■ Text section

★ ★ ★ ★ ★

So I know what you’re thinking, because it’s what I’m thinking too: “Awesome! Two CEOs give their underlings all of their annoying, distracting emails. Good for them! I bet life is good. But I do not have any underlings. I am the underling and I can’t deal with my own email. Thanks for sharing.”

While most of us are likely not CEOs, the Jacobs’ experience can still be instructive. And though we might not be able to outsource our email responsibilities, we can, in all probability, find ways to liberate ourselves from asphyxiation by email (and for many of us, texts as well). Here are a five strategies that don’t include auto-responders: 

  1. Stop checking your email the first thing in the morning! For most of us, the morning is the best time to map out our day (if we don’t do it the day before). By checking email first thing in the morning, we start our days in reactive mode, playing whack-a-mole with our myriad responsibilities. By delaying our initial email check, we have space to create our day and decide how we want it to go. Don’t worry, all the fires in our inboxes will still be smouldering when we’re done planning. But chances are, the house will not burn down if we give ourselves 15-30 minutes to figure out what we want to do with the day first.
  2. Things can wait. I learned this concept from Tim Ferriss, who says there are few real emergencies, so we should create certain times to deal with email (aka “batching” email). Think about it. Most of us check our email all the time because we believe something important might be in one of the emails. But is this true? While many emails present things that need to be handled, often those things can be handled in their right time, which, in all probability, is not when the email comes in. Let’s say we’re writing something–a blog post, for example–and our boss asks us to send him a file. Unless that boss is boarding a plane in five minutes, he can, in all probability, wait. No one is going to die. Deals won’t fall through. It is probably a better idea to finish what we’re doing then send the file when ready. Studies actually show that multitasking makes us less productive and stupider. That’s right, when we bounce from thing to thing–writing a proposal to emailing to paying bills and so forth–we bring fewer IQ points to each one of those tasks than we would if we did each one from beginning to end.

★ ★ ★ ★ ★

■ Information given
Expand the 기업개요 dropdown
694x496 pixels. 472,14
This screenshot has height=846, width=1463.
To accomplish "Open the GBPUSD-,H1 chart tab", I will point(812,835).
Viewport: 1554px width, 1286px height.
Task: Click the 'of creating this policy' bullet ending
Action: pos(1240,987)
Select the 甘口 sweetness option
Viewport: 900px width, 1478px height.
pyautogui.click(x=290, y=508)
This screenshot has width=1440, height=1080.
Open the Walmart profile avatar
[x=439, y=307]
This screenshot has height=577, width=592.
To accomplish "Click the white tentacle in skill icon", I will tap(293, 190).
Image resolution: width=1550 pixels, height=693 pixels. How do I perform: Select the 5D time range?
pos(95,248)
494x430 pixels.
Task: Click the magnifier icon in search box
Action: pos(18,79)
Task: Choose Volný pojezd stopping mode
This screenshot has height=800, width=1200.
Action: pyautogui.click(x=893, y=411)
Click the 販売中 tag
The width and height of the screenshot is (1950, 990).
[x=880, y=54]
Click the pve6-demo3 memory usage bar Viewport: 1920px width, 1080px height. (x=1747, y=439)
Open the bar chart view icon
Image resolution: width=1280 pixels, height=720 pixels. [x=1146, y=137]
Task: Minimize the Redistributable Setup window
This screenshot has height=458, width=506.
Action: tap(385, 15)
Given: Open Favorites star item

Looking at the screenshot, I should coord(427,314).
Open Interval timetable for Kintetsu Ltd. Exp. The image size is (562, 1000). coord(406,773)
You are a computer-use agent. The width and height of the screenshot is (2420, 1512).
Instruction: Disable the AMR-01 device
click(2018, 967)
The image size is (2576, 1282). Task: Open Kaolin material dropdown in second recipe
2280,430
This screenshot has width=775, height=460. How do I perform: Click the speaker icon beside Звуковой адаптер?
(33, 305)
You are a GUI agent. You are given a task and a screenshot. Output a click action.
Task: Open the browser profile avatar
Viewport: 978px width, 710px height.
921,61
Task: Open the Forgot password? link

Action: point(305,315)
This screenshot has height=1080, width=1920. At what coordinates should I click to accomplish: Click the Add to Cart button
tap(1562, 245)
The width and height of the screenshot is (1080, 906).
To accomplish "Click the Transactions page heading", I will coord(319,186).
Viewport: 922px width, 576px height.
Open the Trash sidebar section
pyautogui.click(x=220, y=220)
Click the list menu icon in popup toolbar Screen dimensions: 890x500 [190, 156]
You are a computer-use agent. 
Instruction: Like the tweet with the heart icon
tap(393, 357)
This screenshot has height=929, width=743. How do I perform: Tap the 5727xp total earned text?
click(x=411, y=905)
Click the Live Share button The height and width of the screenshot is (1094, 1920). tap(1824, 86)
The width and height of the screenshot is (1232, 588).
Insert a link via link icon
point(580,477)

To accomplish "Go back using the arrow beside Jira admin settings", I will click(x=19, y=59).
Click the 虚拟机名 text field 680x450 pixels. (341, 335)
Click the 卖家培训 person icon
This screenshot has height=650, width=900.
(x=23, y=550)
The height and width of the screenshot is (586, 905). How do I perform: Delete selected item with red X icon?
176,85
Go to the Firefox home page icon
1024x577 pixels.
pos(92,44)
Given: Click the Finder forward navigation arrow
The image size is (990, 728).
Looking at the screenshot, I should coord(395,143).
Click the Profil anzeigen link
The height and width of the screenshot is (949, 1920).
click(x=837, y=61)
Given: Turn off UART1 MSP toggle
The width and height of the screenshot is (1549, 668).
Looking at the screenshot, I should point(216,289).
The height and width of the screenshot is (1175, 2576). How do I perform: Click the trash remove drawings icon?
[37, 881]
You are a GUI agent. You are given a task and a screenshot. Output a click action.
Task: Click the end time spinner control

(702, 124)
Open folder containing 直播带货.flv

★ ★ ★ ★ ★

■ To do
(A) Answer each question using the email strategies text.
(i) How many strategies does the text promise that don't include auto-responders?
(ii) How much time does the first strategy suggest giving ourselves to plan the day before checking email?
(iii) From whom did the writer learn the idea that "Things can wait"?
(B) In the email strategies text, which activities are given as examples of what we bounce between when multitasking?
(C) Pick up the email strategies text after its final sentence and write the next part.
Nothing in the entries is needed to complete the work that follows.

■ Outputs by task
(A)
(i) Five.
(ii) 15-30 minutes.
(iii) Tim Ferriss.

(B) Writing a proposal, emailing, and paying bills.

(C)
  3. Slow the hell down. Have you ever emailed with someone who always responds to emails immediately? Or, worse yet, are you that person? Then one day, that person delays. One minute, two minutes, two hours…nothing. What the hell? Did I do something wrong? Here’s the deal: nothing’s wrong. She probably getting something to eat or do one of the million other things people do in the course of their day. The real problem is setting up an expectation of instantaneous responses. Along the lines of points #1 and #2, sometimes it’s not the right time to respond. It’s okay to respond when it works unless it’s an emergency…and it’s almost never an emergency.
  4. Turn off push notifications on your phone. This is one I don’t practice, but boy does it make sense. Those insidious banners, rings and buzzes on our phone are begging to take us out of the moment and task at hand. Screw em. They can wait. What we’re doing–even if we’re doing nothing–is probably more important.
  5. Create safe spaces from email and texts. At the dinner table, during weekends, in bed–create places and times when you cannot be reached any way other than phone. It’s vital we ensure our days include times when we cannot be reached. I don’t know about you, but anyone who would relay important information has my phone number. So if someone important really needs to relay important information, he or she will call.

If you have other strategies, please share in comments section (i.e. don’t email me ;-).

Can Tech Combat Tech Addiction?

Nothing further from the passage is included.